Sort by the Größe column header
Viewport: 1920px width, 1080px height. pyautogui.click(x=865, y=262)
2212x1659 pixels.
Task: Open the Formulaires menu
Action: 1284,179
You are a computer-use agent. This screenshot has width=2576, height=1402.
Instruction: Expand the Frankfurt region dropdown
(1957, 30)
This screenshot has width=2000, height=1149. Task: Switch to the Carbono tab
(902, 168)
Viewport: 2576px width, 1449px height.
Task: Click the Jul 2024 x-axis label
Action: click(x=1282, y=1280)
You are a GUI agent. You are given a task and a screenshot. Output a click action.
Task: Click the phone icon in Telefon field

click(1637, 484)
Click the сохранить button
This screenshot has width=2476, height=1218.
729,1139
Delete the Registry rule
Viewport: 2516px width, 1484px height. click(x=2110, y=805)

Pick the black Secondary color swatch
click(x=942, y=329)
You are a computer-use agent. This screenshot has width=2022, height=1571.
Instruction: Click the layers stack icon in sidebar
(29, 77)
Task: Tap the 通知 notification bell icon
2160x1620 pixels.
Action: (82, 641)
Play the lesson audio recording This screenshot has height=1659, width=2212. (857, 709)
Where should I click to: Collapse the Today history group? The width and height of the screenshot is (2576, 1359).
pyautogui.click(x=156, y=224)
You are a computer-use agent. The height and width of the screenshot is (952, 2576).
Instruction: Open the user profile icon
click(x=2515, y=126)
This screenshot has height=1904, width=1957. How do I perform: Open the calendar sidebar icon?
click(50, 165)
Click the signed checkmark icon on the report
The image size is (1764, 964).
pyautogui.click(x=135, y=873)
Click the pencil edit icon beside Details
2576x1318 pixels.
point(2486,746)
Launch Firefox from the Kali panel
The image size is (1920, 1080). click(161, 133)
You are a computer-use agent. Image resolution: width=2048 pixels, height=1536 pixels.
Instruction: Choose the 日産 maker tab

=-=-=

*The task:*
Set down exactly the lines beginning at the one that holds "has width=2022, height=1571." and ending with the last line of the data.

*Answer space:*
You are a computer-use agent. This screenshot has width=2022, height=1571.
Instruction: Click the layers stack icon in sidebar
(29, 77)
Task: Tap the 通知 notification bell icon
2160x1620 pixels.
Action: (82, 641)
Play the lesson audio recording This screenshot has height=1659, width=2212. (857, 709)
Where should I click to: Collapse the Today history group? The width and height of the screenshot is (2576, 1359).
pyautogui.click(x=156, y=224)
You are a computer-use agent. The height and width of the screenshot is (952, 2576).
Instruction: Open the user profile icon
click(x=2515, y=126)
This screenshot has height=1904, width=1957. How do I perform: Open the calendar sidebar icon?
click(50, 165)
Click the signed checkmark icon on the report
The image size is (1764, 964).
pyautogui.click(x=135, y=873)
Click the pencil edit icon beside Details
2576x1318 pixels.
point(2486,746)
Launch Firefox from the Kali panel
The image size is (1920, 1080). click(161, 133)
You are a computer-use agent. Image resolution: width=2048 pixels, height=1536 pixels.
Instruction: Choose the 日産 maker tab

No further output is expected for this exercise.